**Records for processing:**
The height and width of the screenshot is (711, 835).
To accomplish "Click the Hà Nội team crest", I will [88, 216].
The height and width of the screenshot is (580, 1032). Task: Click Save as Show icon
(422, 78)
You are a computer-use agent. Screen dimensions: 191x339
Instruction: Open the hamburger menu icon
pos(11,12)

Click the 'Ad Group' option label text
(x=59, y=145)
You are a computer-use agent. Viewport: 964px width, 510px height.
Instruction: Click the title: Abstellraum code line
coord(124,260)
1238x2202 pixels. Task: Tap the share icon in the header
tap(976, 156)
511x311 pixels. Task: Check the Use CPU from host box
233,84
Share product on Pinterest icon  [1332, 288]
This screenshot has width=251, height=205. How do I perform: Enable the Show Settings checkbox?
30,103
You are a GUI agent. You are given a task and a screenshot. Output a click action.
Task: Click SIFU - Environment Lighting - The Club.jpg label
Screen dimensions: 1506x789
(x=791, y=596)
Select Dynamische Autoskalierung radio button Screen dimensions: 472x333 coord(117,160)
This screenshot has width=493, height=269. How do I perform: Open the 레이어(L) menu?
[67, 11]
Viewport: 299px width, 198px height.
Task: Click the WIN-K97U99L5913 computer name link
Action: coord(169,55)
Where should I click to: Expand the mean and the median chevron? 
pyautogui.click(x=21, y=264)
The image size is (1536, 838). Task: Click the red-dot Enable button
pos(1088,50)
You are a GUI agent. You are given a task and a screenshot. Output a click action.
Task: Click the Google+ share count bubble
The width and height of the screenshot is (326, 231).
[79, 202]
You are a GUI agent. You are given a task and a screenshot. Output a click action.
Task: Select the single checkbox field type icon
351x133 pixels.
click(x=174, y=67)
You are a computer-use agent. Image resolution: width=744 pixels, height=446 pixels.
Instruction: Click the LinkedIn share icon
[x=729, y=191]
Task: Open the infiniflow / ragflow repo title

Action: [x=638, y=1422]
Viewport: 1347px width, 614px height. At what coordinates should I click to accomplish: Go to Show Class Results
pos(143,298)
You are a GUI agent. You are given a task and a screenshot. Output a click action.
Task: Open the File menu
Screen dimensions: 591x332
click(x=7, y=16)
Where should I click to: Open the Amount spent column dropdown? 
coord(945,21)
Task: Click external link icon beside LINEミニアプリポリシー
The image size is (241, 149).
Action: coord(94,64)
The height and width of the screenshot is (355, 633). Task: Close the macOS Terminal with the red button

**Directions for this task:** From the records above, retype only the lines starting at the line that contains "You are a computer-use agent. Viewport: 964px" and ending at the line that contains "Share product on", both included.

**Answer section:**
You are a computer-use agent. Viewport: 964px width, 510px height.
Instruction: Click the title: Abstellraum code line
coord(124,260)
1238x2202 pixels. Task: Tap the share icon in the header
tap(976, 156)
511x311 pixels. Task: Check the Use CPU from host box
233,84
Share product on Pinterest icon  [1332, 288]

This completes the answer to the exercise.